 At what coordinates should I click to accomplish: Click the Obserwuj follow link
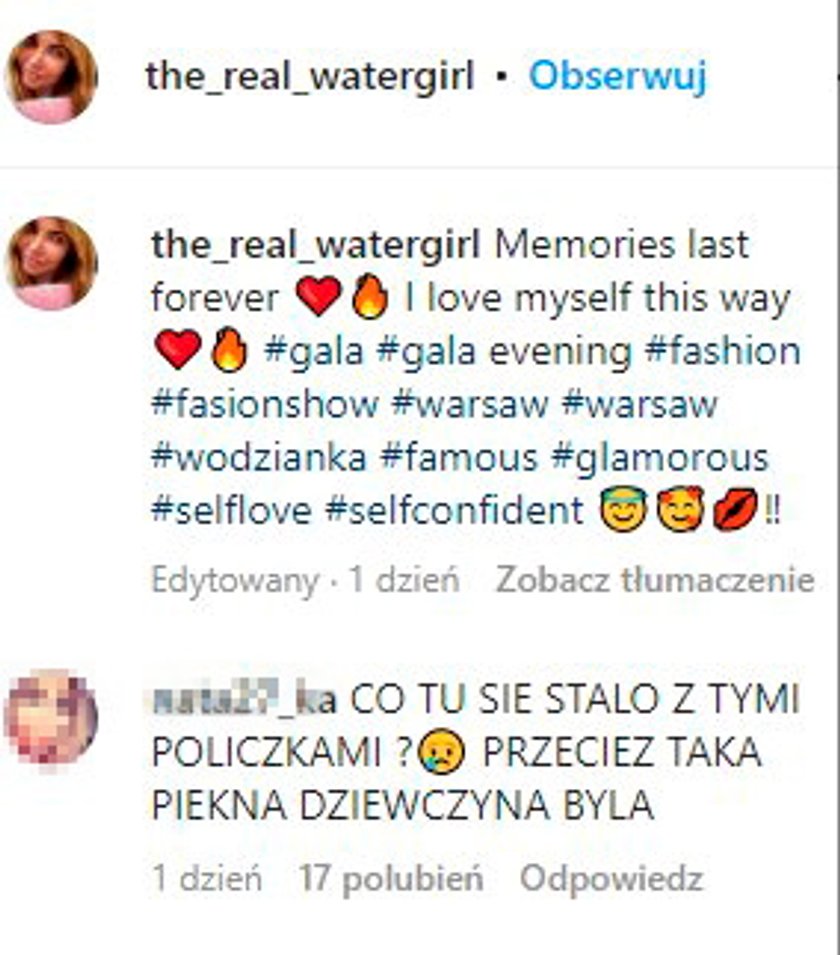coord(618,77)
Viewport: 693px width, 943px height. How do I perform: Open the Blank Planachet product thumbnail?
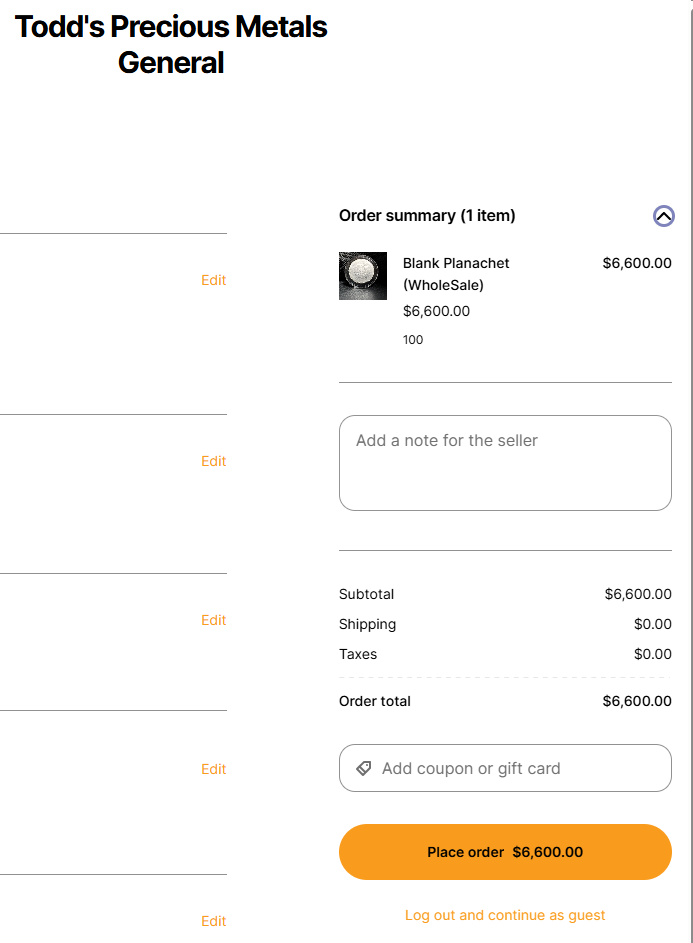pyautogui.click(x=363, y=276)
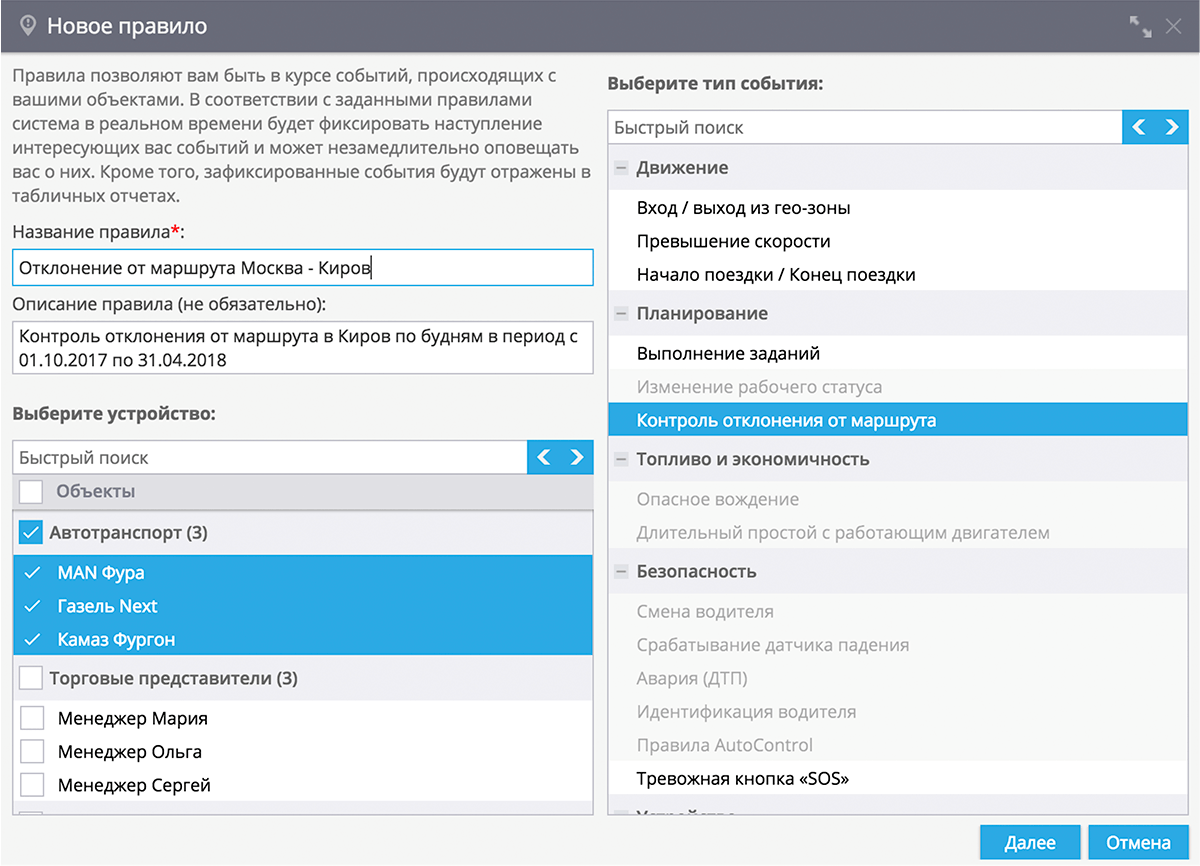Check the Торговые представители group checkbox
The width and height of the screenshot is (1200, 866).
pos(31,678)
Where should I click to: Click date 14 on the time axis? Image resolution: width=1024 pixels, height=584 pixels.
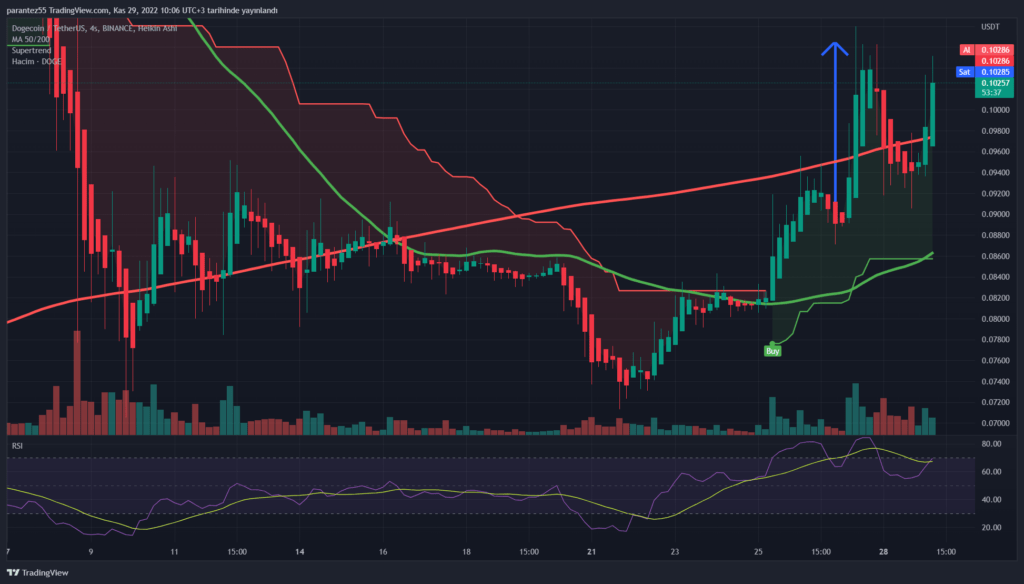point(300,551)
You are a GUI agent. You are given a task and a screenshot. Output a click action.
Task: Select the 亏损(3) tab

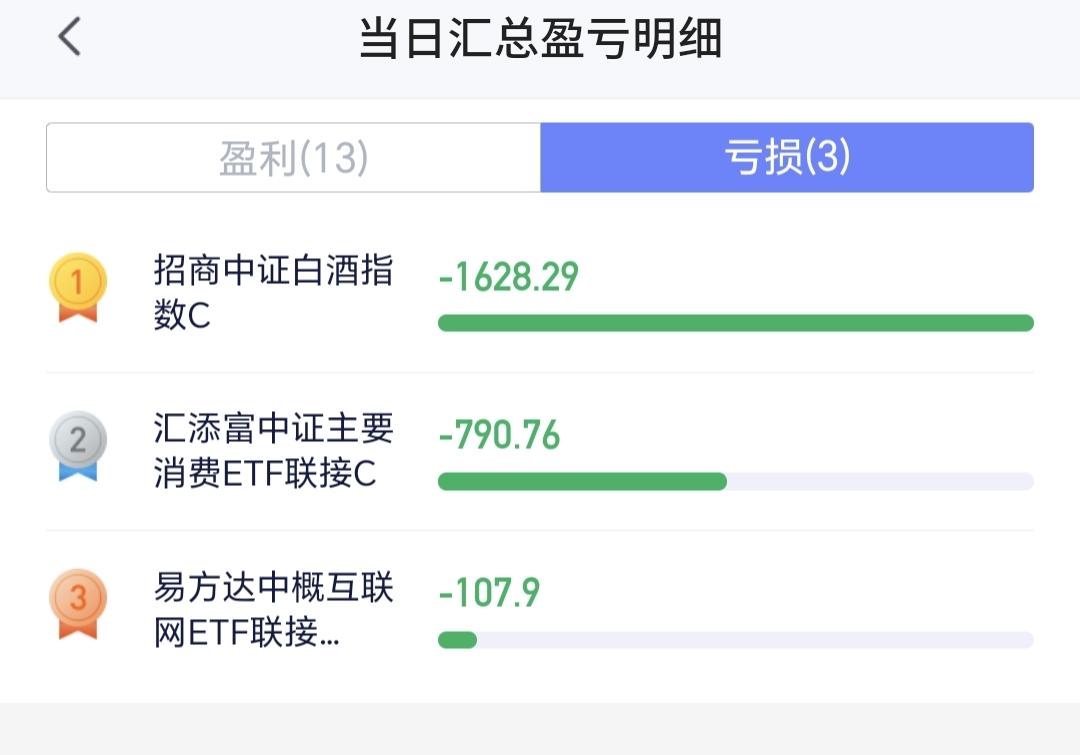[787, 158]
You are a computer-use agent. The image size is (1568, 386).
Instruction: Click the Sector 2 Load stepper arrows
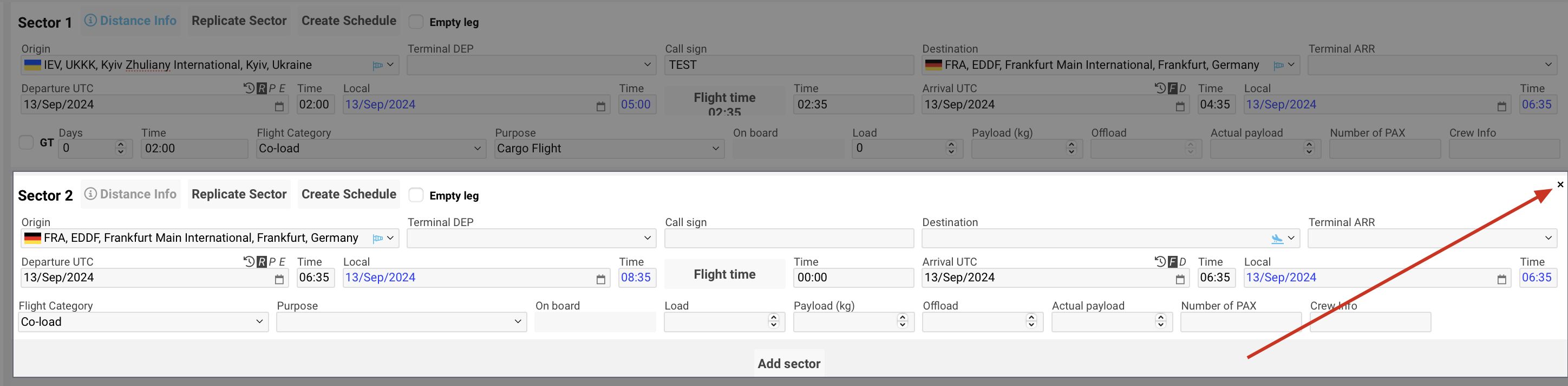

> _What needs to be done_: Take every entry above and transcribe it exactly, with no pictures in the copy.

> _Worked solution_:
 At what coordinates should I click to accomplish: Click the Obserwuj follow link
coord(618,77)
Viewport: 693px width, 943px height. How do I perform: Open the Blank Planachet product thumbnail?
pyautogui.click(x=363, y=276)
Check the Торговые представители group checkbox
The width and height of the screenshot is (1200, 866).
pos(31,678)
Where should I click to: Click date 14 on the time axis? Image resolution: width=1024 pixels, height=584 pixels.
point(300,551)
You are a GUI agent. You are given a task and a screenshot. Output a click action.
Task: Select the 亏损(3) tab

[787, 158]
You are a computer-use agent. The image size is (1568, 386).
Instruction: Click the Sector 2 Load stepper arrows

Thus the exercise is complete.